The structure of this paper is as follows: 


© Chapter 2 delves into relevant literature, providing a thorough assessment of existing approaches, their 
strengths, and inherent limits. 


© Chapter 3 elucidates our proposed methodology, shedding light on its unique facets and potential 
advantages. 


© Chapter 4 includes experimental results, including quantitative assessments as well as visual 
representations of our findings. 


© Chatpter 5 concludes the paper by summarizing the paper and suggesting future avenues for research. 


2. RELATED WORK 


The construction industry has long grappled with the challenge of ensuring worker safety, especially in the context 
of falls from heights (FFH) (Helander, M. 1980). This section delves into the existing methods and recent 
advancements in recognizing unsafe areas and the application of deep learning in the construction site context. 


2.1. KFFH-related Safety Monitoring 


Traditional safety measures, such as guardrails and safety nets, have been the primary defense against FFH 
incidents (Zhang, M. and Fang, D. 2013). However, the dynamic and complex nature of construction sites often 
renders these measures insufficient. The rapidly changing environment, coupled with the diverse nature of 
construction tasks, necessitates more advanced and adaptive safety solutions. 

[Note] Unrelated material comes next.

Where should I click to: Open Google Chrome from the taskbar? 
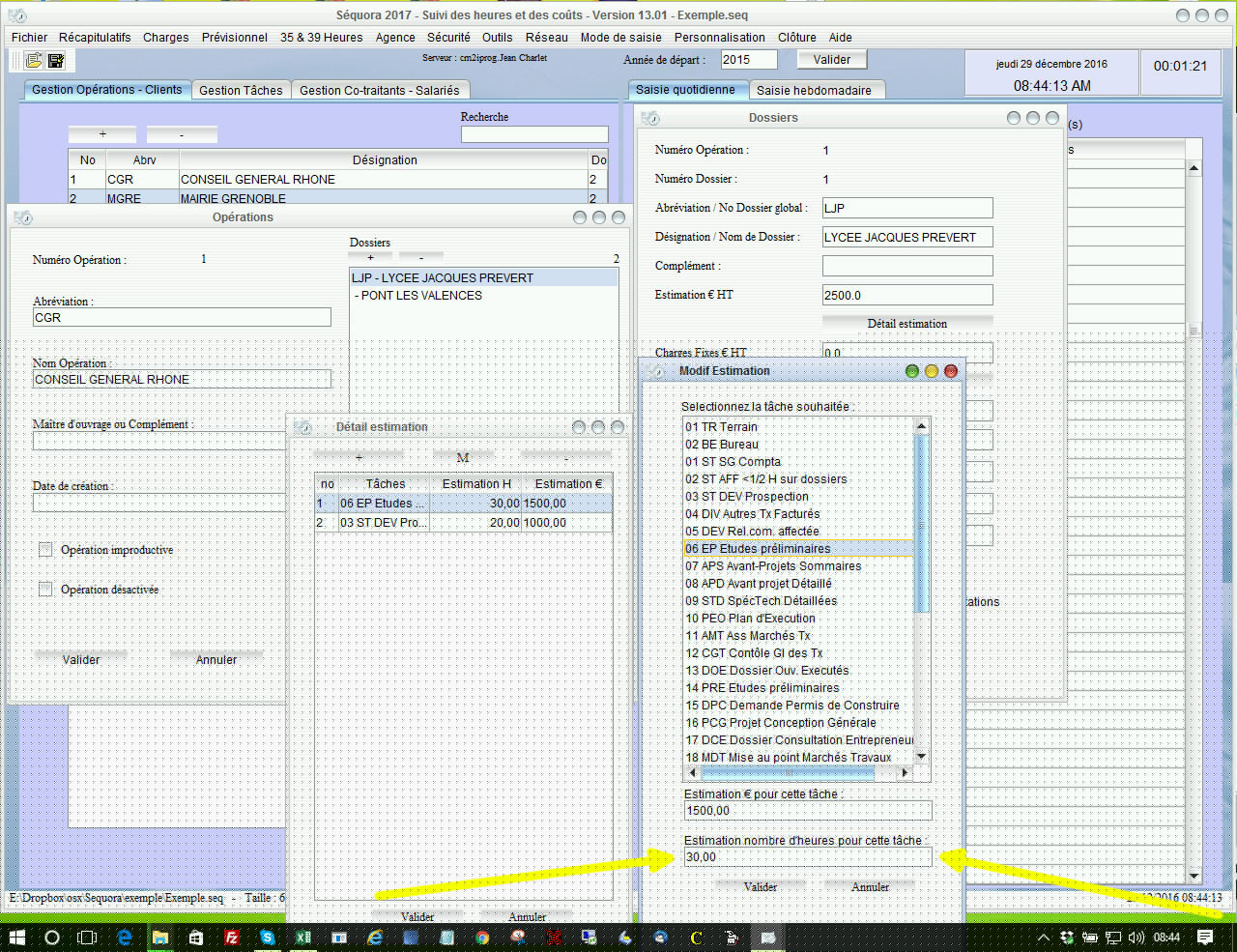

Historically, the realm of automated construction safety has leaned heavily on sensor-based mechanisms. 
Techniques like radio frequency identification (RFID) were the go-to solutions for monitoring workers' movements 
into potentially hazardous zones (Costin, et al., 2012). Similarly, tools like global positioning systems (GPS) and 
ultra-wideband (UWB) played pivotal roles in identifying unsafe regions and pinpointing the location of workers 
and materials (Pradhananga, N. and Teizer, J. 2013). However, the drawback of these methods was the necessity 
for individual sensor installations. 


The modern era has seen a surge in the exploration of computer vision combined with deep learning as potential 
reasonable approach in safety area (Park, et al., 2020; Jeon, et al., 2023). Recent advancements in technology are 
poised to significantly transform the paradigm of worker safety through the automation of risk assessments. 
Noteworthy progress has been achieved in the application of computer vision to identify potential hazards (Tran, 
et al., 2022). However, some studies exhibit limitations in their scope, especially regarding the precise localization 
of dangers and the evaluation of workers' proximity to such hazards. In sight of these observations, there's a clear 
demand for a more refined approach that not only pinpoints hazards with precision but also factors in worker 
proximity in real-world scenarios. 


2.2. Deep Learning and Computer Vision in Construction Environments 


The dynamic and cluttered nature of construction sites poses unique challenges for deep learning models. The 
presence of obstructions like construction materials and scaffolding often disrupts the model's ability to accurately 
identify target objects. A popular solution, borrowed from interdisciplinary research, is the integration of attention 
modules. These modules enhance the model's feature extraction capabilities, emphasizing crucial aspects of images. 


Recent research has showcased the potential of attention mechanisms in improving detection accuracy, especially 
in environments where objects are either partially hidden or appear smaller due to perspective. For instance, several 
works refined the triplet attention mechanism, assigning greater significance to vital features. This refinement 
allowed models to zero in on specific image sections, enhancing the accuracy of worker detection, even in intricate 
construction settings. Their model could pinpoint a worker's approximate location, even if they were partially 
obscured. Another noteworthy approach is the use of distance intersection over union (DIoU) based on non- 
maximum suppression (NMS). This technique distinguishes between overlapping objects against the complex 
backdrop of construction sites.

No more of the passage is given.